Suella Braverman has been accused of “fanning the flames of hate” towards Muslims after her attacks on pro-Palestine rallies prompted a furious outcry over concerns she is fuelling “hatred and division”.
The All-Party Parliamentary Group (APPG) on British Muslims, a cross-party committee of MPs, hit out at the home secretary’s rhetoric, which has seen her describe the demonstrations as “hate marches”, warning she is “inspiring far-right” to engage in Islamophobia.
Ms Braverman’s job is on the line after Downing Street made clear that it had not approved an extraordinary article in which she accused officers of playing favourites by tolerating the Armistice Day march while using stronger tactics against right-wing protests, with senior Tories urging Mr Sunak to sack her.
In a statement condemning Ms Braverman’s remarks, the APPG warned that her comments risked the safety of British Muslims.
They wrote: “We are deeply worried by the statement being made by the Home Secretary, especially during Islamophobia Awareness Month. Her divisive comments that fuel hatred are leaving British Muslim communities in the United Kingdom feeling unsafe.
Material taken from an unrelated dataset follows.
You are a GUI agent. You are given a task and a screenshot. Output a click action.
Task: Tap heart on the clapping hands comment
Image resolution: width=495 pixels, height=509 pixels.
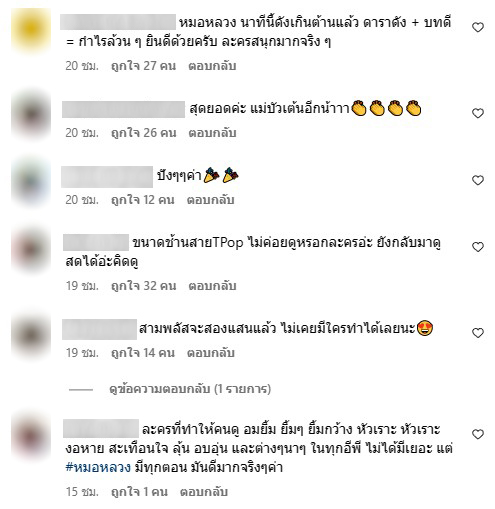click(x=478, y=113)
“The home secretary’s main duty is to keep British citizens safe. When the home secretary herself is fanning the flames of hate, and inspiring the far-right, how can British Muslim communities expect to feel safe in Britain.”
It is unclear whether Mr Braverman has visited any mosques or mainstream Muslim organisations to offer support to Muslim communities, the APPG’s statement reads.
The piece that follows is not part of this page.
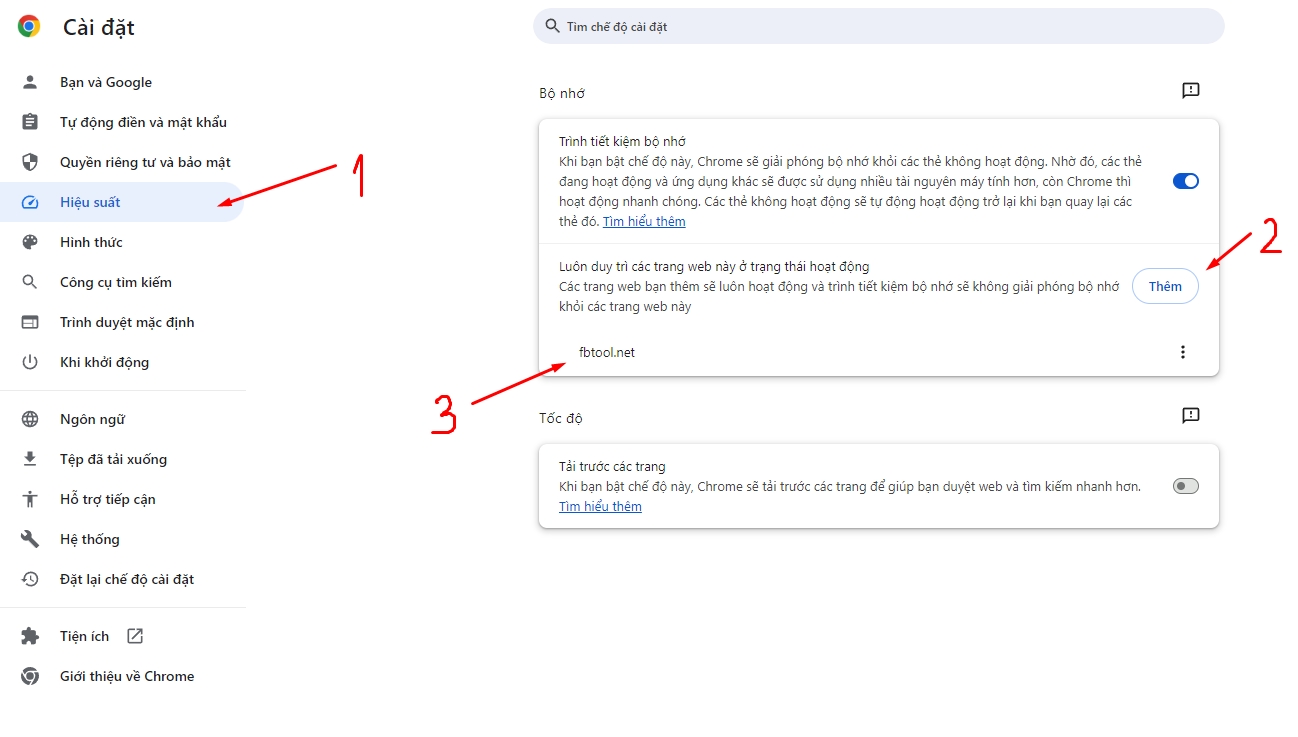Viewport: 1298px width, 737px height.
Task: Click the Hình thức palette icon
Action: 30,242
“Rather, her most recent comments would generalise ordinary British Muslims as being extremist and terrorist sympathisers,” it added.
Islamophobic incidents have increased by 600 per cent in the UK since Hamas’ attack Israel on October 7, according to new research from Tell MAMA, a charity which records anti-Muslim incidents.
They include verbal and physical abuse, as well as vandalism.
Writing in a column for The Times newspaper on Thursday, Ms Braverman said the police “play favourites” and apply a “double standard” to protests. She claimed right-wing individuals faced “a stern response”, while “pro-Palestinian mobs” were “largely ignored”.
She further complained that “lockdown objectors were given no quarter by public order police yet Black Lives Matters demonstrators were enabled, allowed to break rules”.
Ms Braverman previously said demonstrations on 11 November would be an “affront to the British public” and called on police to ban it, despite organisers pledging to stay away from Whitehall and the Cenotaph and holding the march after commemorations planned for 11am take place.
And she went a step further on Thursday when she said the Met Police’s decision to allow the march to go ahead showed they were biased.
Her remarks have sparked a furious row with the Tory party, with Tory minister for London Paul Scully saying: “We’ve got to make sure that we concentrate on dampening things down rather than fuelling that sort of hatred and that division.”
It is not the first time that Ms Braverman has come under fire for offensive comments about Muslim communities.
In April, a Muslim organisations across the country wrote to Rishi Sunak to express “deep concern” at what they branded “irresponsible and divisive rhetoric” regarding child sexual exploitation from the home secretary.
Ms Braverman has been no stranger to controversy in her time as a minister and her opponents have consistently accused her of employing “far-right” rhetoric and lacking “compassion” in her comments about asylum seekers, immigrants and multiculturalism.